The dossier also said that Vance “previously criticized the idea of a Southern border wall,” called illegal immigration “about money,” and that he “opposed Trump’s Muslim ban.”
Newsweek reached out to the former President Donald Trump and Vance campaign for comment
The Dossier also mentions Vance’s wife Usha, who clerked for Kavanaugh.
The FBI announced in July that Iran had allegedly been separately plotting to kill the former president. Federal officials later revealed that Iran had hacked and stolen confidential information from the Trump campaign.
Iranian officials have denied involvement in any plot to assassinate Trump and called the hacking accusation “unsubstantiated and devoid of any standing.”
“Such allegations are unsubstantiated and devoid of any standing,” the Iranian Mission to the United Nations said in a statement shared with Newsweek. “As we have previously announced, the Islamic Republic of Iran harbors neither the intention nor the motive to interfere with the U.S. presidential election.
In August, the Office of the Director of National Intelligence (ODNI), Federal Bureau of Investigation (FBI) and Cybersecurity and Infrastructure Security Agency (CISA) identified “increasingly aggressive Iranian activity during this election cycle, specifically involving influence operations targeting the American public and cyber operations targeting presidential campaigns.”
“This includes the recently reported activities to compromise former President Trump’s campaign, which the IC [intelligence community] attributes to Iran,” the statement said.

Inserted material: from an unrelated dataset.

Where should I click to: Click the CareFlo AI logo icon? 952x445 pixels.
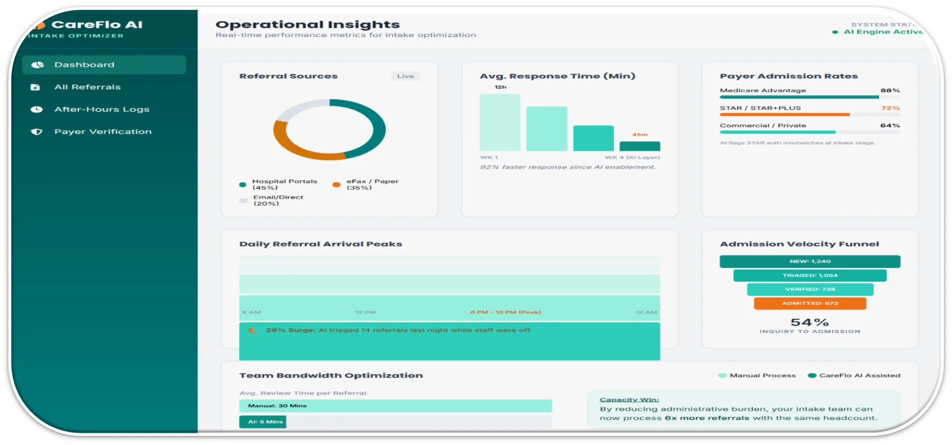(x=40, y=25)
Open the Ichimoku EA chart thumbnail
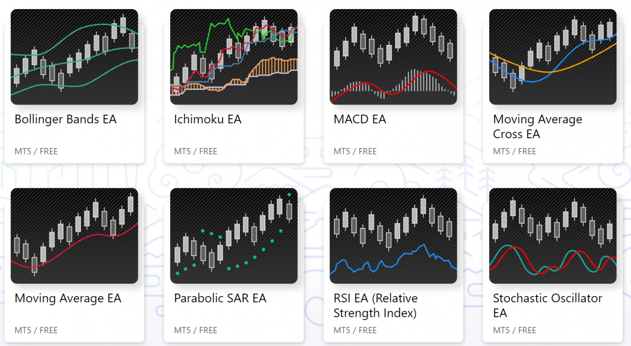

Senator Lindsey Graham told Fox News‘ Jesse Watters Primetime that Iran should “pay a price” for allegedly targeting Trump and attempting to “undermine” the 2024 presidential election.
Klippenstein said the intelligence community wouldn’t confirm if the Vance dossier was part of the stolen campaign materials.
The documents come from a person Klippenstein called “Robert,” who told the journalist that his motives for releasing the documents “doesn’t matter.”
“Let the media and the authorities go ahead with their own guesses and bullshits [sic],” Klippenstein said “Robert” told him. “I just want to shine some light into the dark room.”